→ WHAT THE TASK ASKS:
Only the lines from the one with "Select the 空间分析 spatial analysis icon" through the final line below belong in the answer, copied exactly and without pictures.

Stored records:
---
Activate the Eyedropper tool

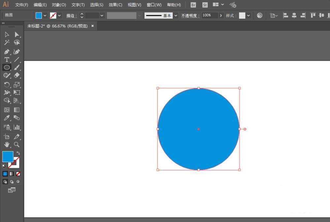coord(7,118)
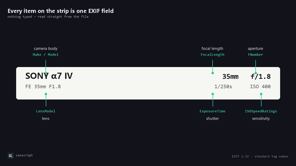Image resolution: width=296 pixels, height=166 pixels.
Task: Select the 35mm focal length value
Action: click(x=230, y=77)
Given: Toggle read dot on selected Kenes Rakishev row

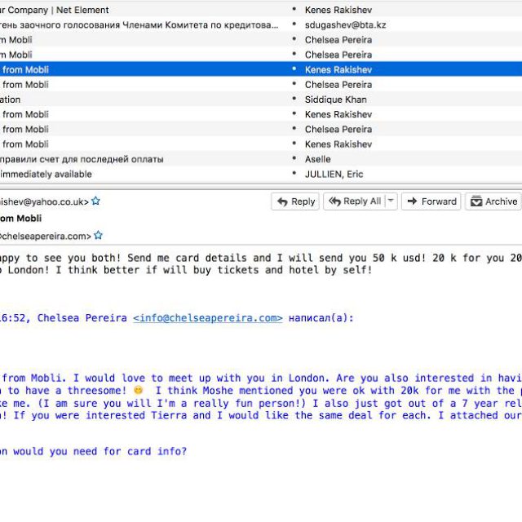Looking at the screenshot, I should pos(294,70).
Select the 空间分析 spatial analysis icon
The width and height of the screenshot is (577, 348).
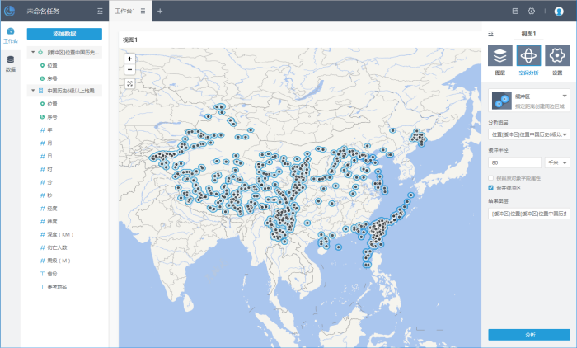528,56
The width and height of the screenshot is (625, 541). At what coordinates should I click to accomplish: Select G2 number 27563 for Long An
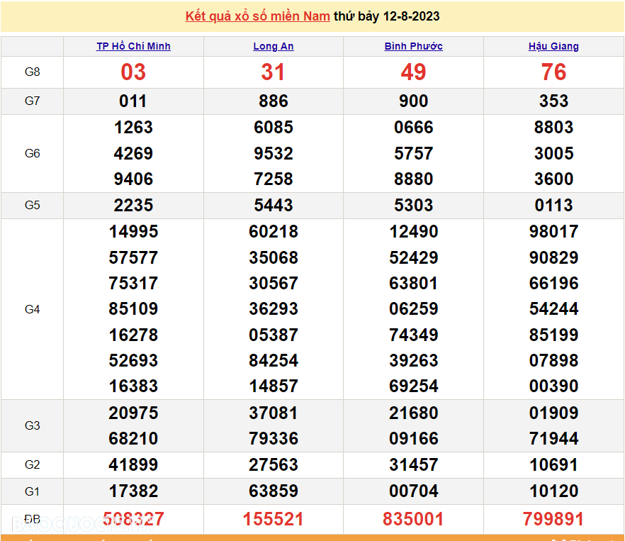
---
→ ANSWER TO THIS EXERCISE:
Select the 空间分析 spatial analysis icon
The width and height of the screenshot is (577, 348).
528,56
The width and height of the screenshot is (625, 541). At what coordinates should I click to accomplish: Select G2 number 27563 for Long An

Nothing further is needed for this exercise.